Last edited by a moderator: May 5, 2017
8. Mar 21, 2012

nik jain

Thanks a lot
I get it .

9. Mar 21, 2012

chingel

I have a question, not very familiar with rotational problems. Angular momentum before impact is angular momentum of the rotation plus the angular momentum from moving of the center of mass. How does the formula MwR(R-h) give it to me?

Don't I need to consider the velocity perpendicular to the line connecting the point on the edge with the center of mass of the object and do that using trigonometry?

10. Mar 21, 2012

tiny-tim

hi chingel!
Mωr is the momentum (Mvc.o.m), and R-h is the perpendicular distance from the point to the line of the velocity of the c.o.m.
do you mean the component of velocity perpendicular to that line?
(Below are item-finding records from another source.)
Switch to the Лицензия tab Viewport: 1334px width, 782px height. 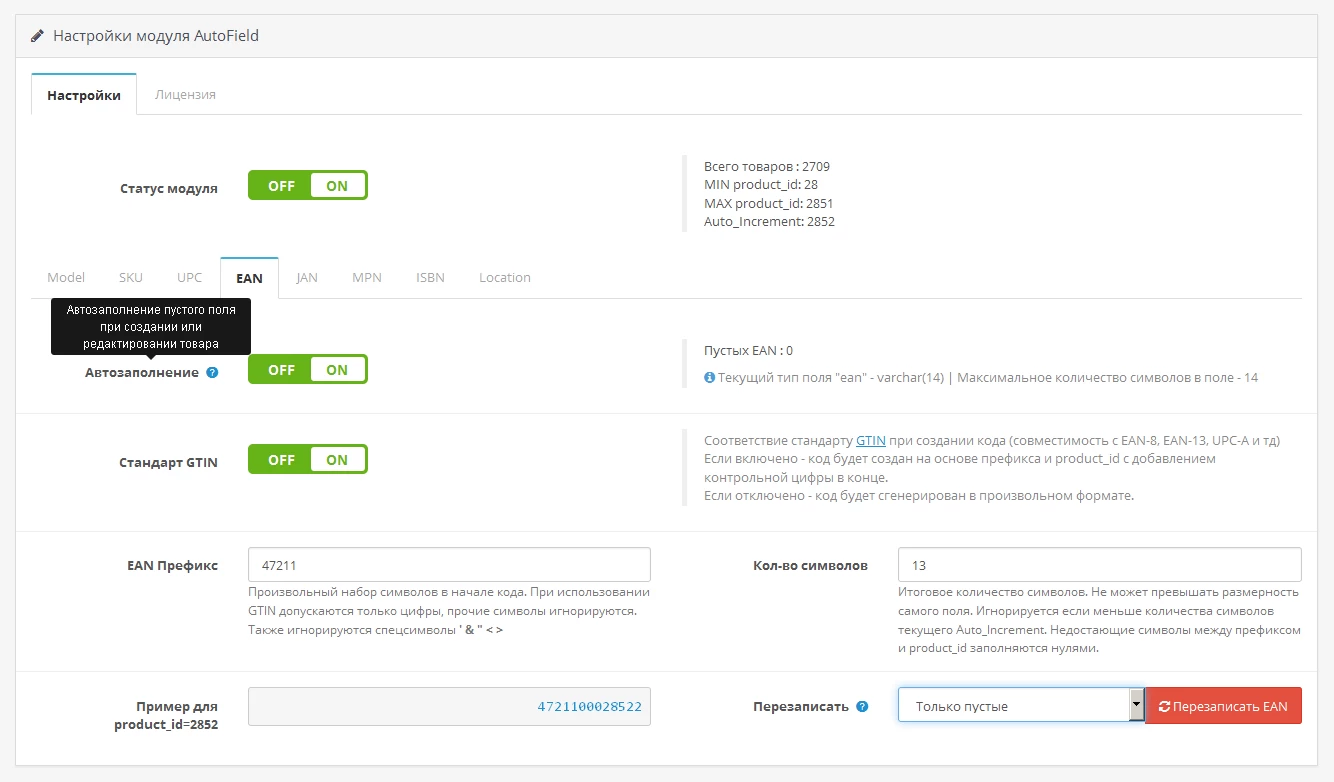pyautogui.click(x=185, y=94)
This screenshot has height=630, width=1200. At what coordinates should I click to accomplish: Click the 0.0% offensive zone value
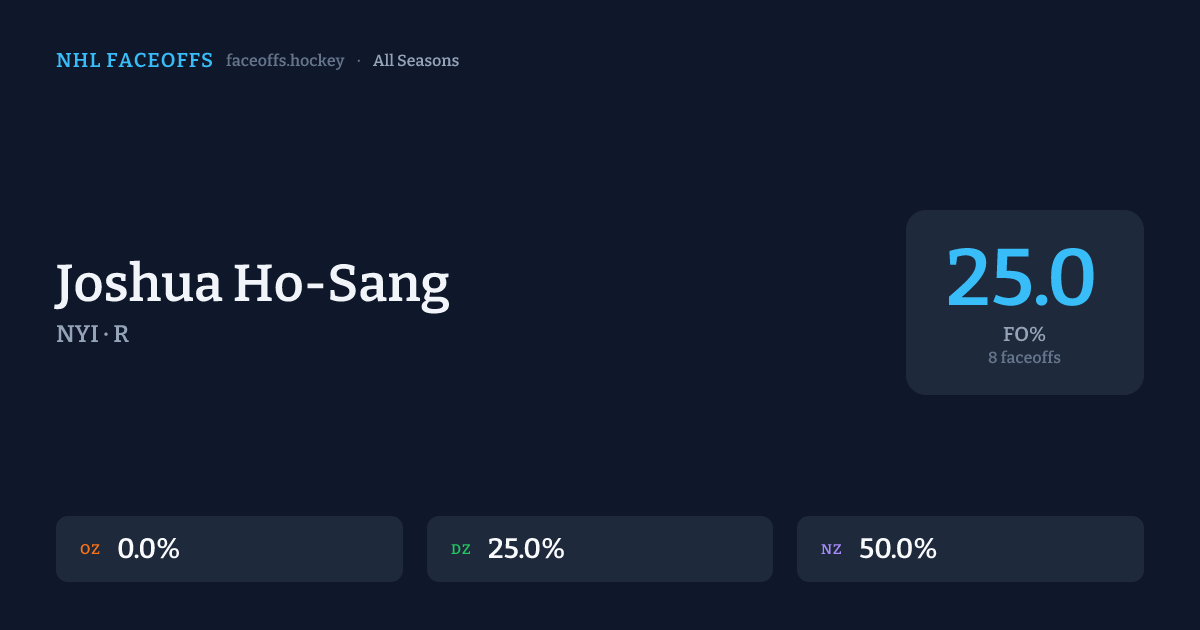click(148, 549)
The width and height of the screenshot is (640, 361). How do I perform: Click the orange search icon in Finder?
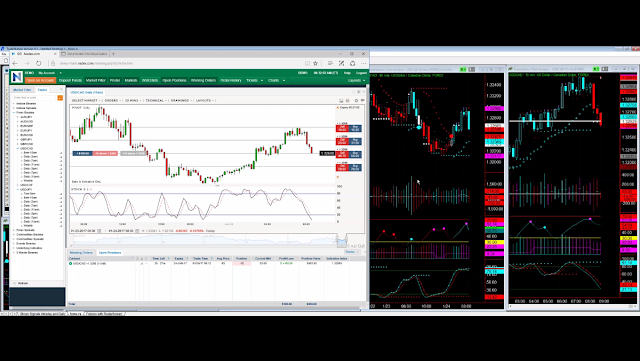pos(60,98)

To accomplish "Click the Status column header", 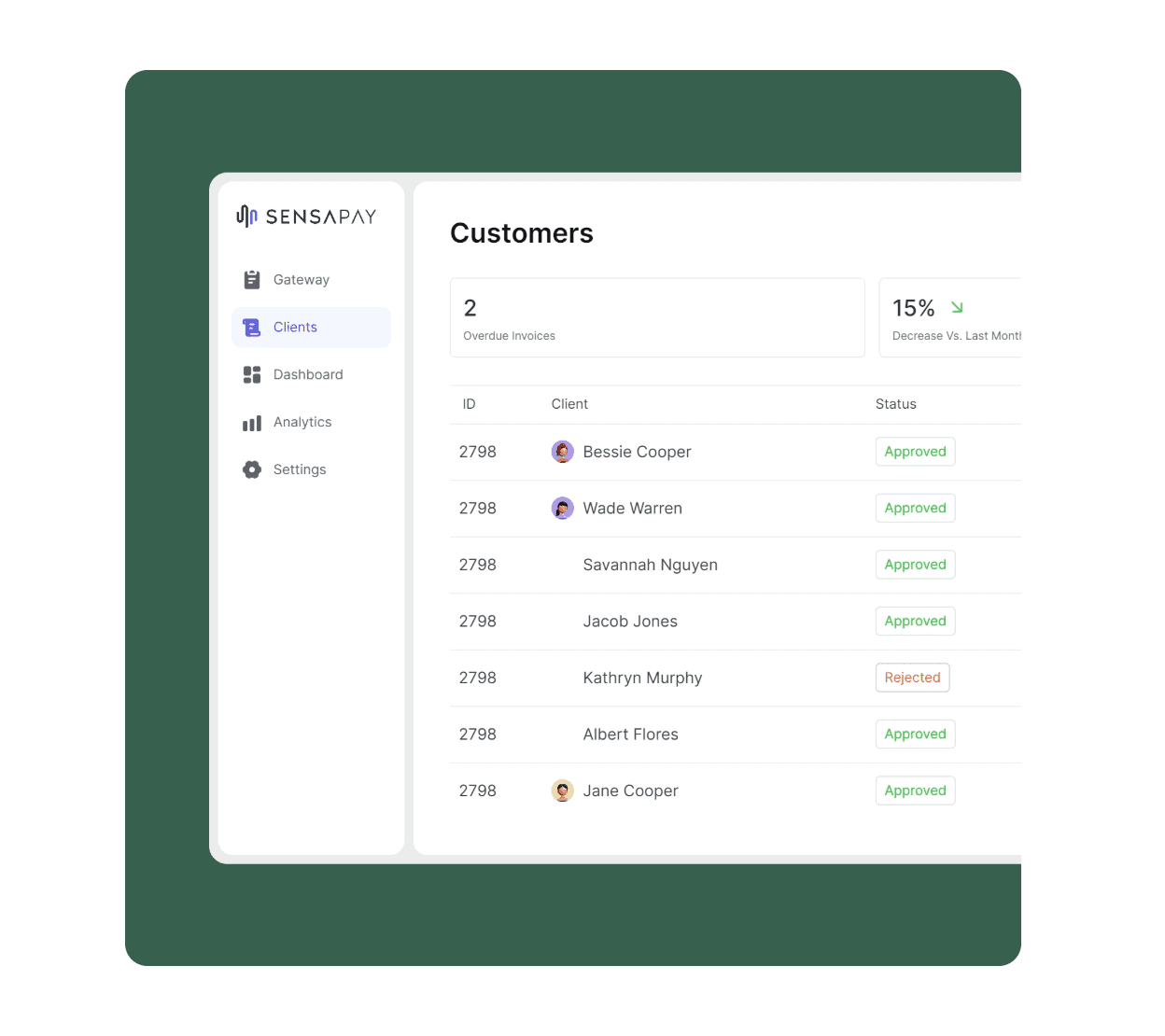I will point(895,404).
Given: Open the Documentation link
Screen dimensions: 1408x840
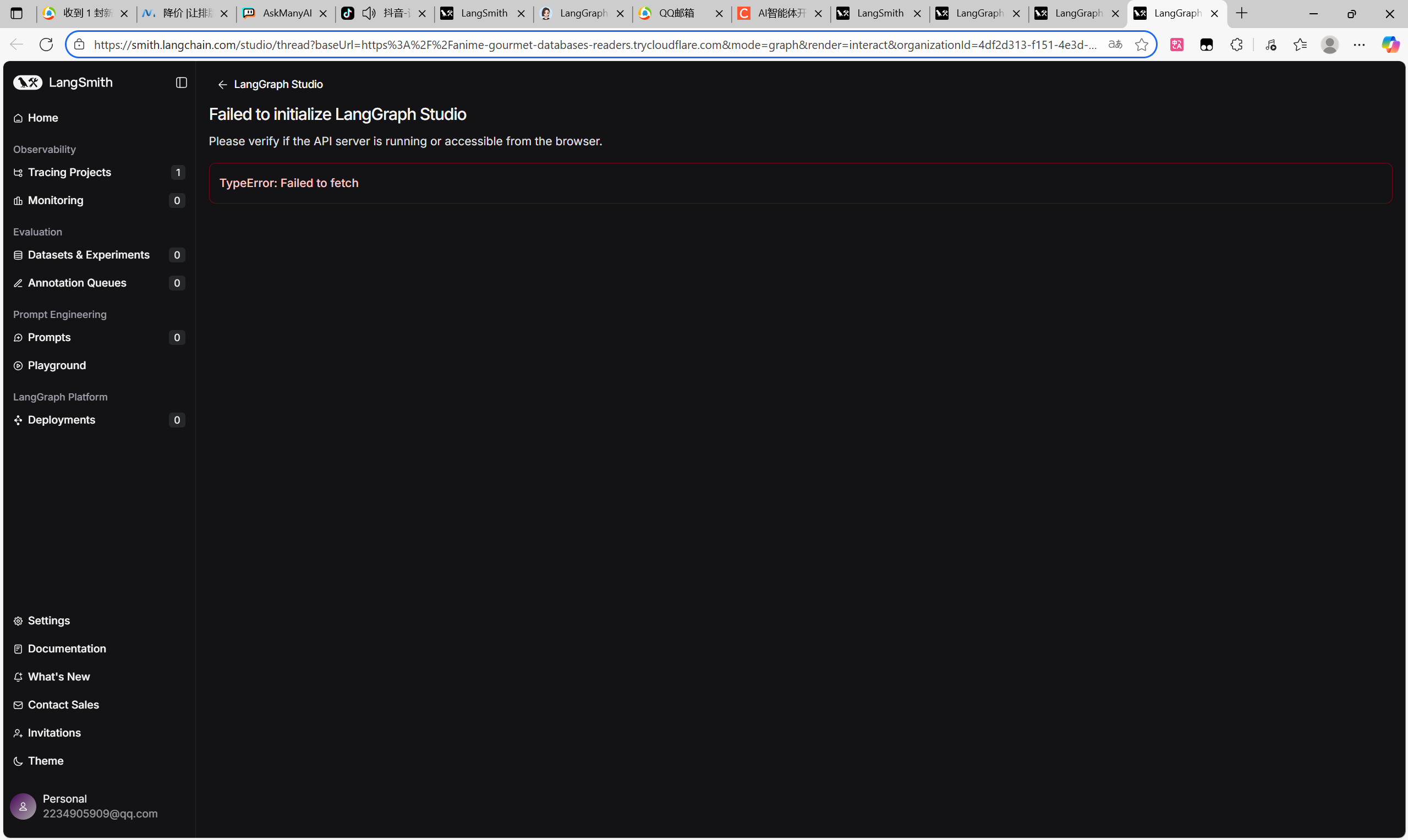Looking at the screenshot, I should 67,649.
no, you need r x mv, = mvrsinθ

your formula (i think) is mvrcosθ

11. Mar 21, 2012

chingel

I'm having trouble understanding what does the MwR(R-h) give? Is it r x mv and how does it give that?

12. Mar 21, 2012

tiny-tim

yes, r x mv

ωR is the initial speed, v

so MωR is the initial momentum, mv

then you need the distance, r, by which the initial momentum "misses" the pivot point (the corner of the step) …
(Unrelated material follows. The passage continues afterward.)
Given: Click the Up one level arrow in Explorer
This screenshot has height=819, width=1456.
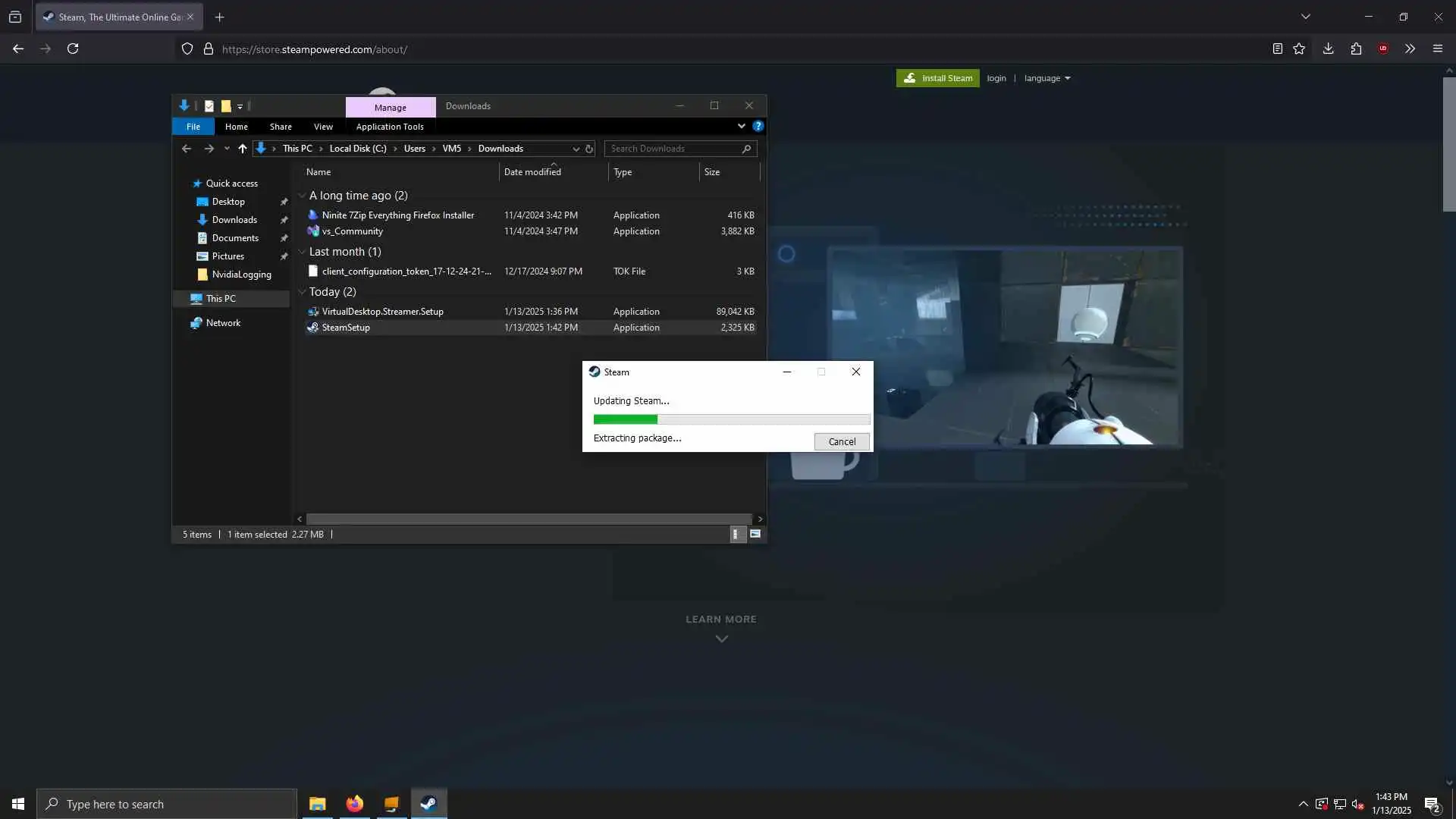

the initial momentum goes through the centre of mass, and it's horizontal, so it misses the step by a vertical distance, r = R-h

13. Mar 21, 2012

chingel

Ah, I see. The angular momentum is considered at the time when the center of mass would be just over the contact point with the step. Even though this is not possible, the angular momentum stays the same no matter during which time we consider it, since there is no torque. At that point, the velocity and radius are perpendicular, enabling an easy calculation. Do I understand it correctly?

14. Mar 21, 2012

tiny-tim

i think so

if you use the perpendicular distance, the calculation is easy, because the sin is 1

if you use the actual distance to the centre of mass (or any other point on the line), you have to multiply by the sin of the angle

15. Mar 21, 2012

chingel

I understand, thank you for the replies.